We've seen Josie, Kaylee Bryant, just come out of her shell this season, from a sweet, kind and shy girl to this badass, evil villain. How has it been working with and getting that dynamic range from her?
Kaylee is a wonderful actress and it's not real hard. Dark Josie really makes a lot of sense because it's just that repressed part of the character she usually plays. Josie is a selfless character and puts others above herself, and I think it's a very human thing to have that part that says, "What about me?" or somebody always putting off their own wants and desires, and that often comes to a head and people often snap. That's a little bit of what she's going through. So I think for her it's probably a little more hand and glove than it would be for somebody coming from the outside in because our actors really do inhabit their characters and live in their skin year-round in a way another person doesn't. I think it made a lot of sense to her and then to translate that to the physicality and the surface menace of it all. I think she's doing a great job with it.
How was the cast's reaction when they saw this script for this episode and started getting into their wardrobe?
I think they always enjoy the format break episodes because they allow them to really just do something fun and exciting, and I feel like the whole crew feels that way about it as well. Like Julie said, when I gave her the script, she's like, "They're not going to know what film noir is," and I said, "Well, I don't know if it's that large of a problem." But we did pull a couple landmark film noir episodes that we thought really encapsulated the genre and everybody watched them and did their homework and very quickly, whether they had prior experience with the genre or not, understood what it was and really gave it 110 percent, as did our director Mike Karasick. But the cast, like they usually do, gave it their all and made it shine. I'm sure it was fun for them because of wardrobe and they got to be in another world for an episode and those are always fun for everybody.

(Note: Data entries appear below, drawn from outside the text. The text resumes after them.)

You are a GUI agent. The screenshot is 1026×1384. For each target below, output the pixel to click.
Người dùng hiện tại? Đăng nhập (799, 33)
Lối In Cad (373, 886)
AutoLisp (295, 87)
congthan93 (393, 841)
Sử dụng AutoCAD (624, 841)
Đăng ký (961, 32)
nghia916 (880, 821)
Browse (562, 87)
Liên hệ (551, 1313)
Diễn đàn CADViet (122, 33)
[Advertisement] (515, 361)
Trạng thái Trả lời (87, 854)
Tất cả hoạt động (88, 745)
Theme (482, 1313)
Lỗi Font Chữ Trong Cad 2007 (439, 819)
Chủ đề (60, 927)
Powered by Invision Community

Will fans get to see another themed episode like this in the future?
We'll have another one or two over the course of the season. We're doing a really big, exciting musical episode this year, as we try to do one every year. So we're working on that one now and that's something that sort of revisits our history as a franchise. We're very excited about that. So you can definitely look forward to that one and seeing all your favorite characters singing and dancing and all that good stuff.
Last question, both Ian Somerhalder and Michael Malarkey told ET that they would love to work on Legacies. Ian wanted to direct an episode, while Michael wouldn't mind reprising his role as Enzo. What are your thoughts?
I love both of those guys! They are part of our family and like we say to all our members of our family, the door on Legacies is always open. All they gotta do is give me a call and I will certainly, always take that call. I'll always be interested. In terms of characters, you want to make sure that you have enough, you know, like, Vampire Diaries and The Originals, they had their own endings. So just on a character level, it's always a case-by-case basis to make sure that they're respecting the integrity of our cast, but god, if there's a way to do any of those things, we're always inclined to do them. It's just the people you know and the relationships you form and that makes up for the long hours and all these things. We're very lucky people to have worked with so many wonderful, talented artists and we would love to work with them all again in the future.
Legacies airs Thursdays at 9 p.m. on The CW.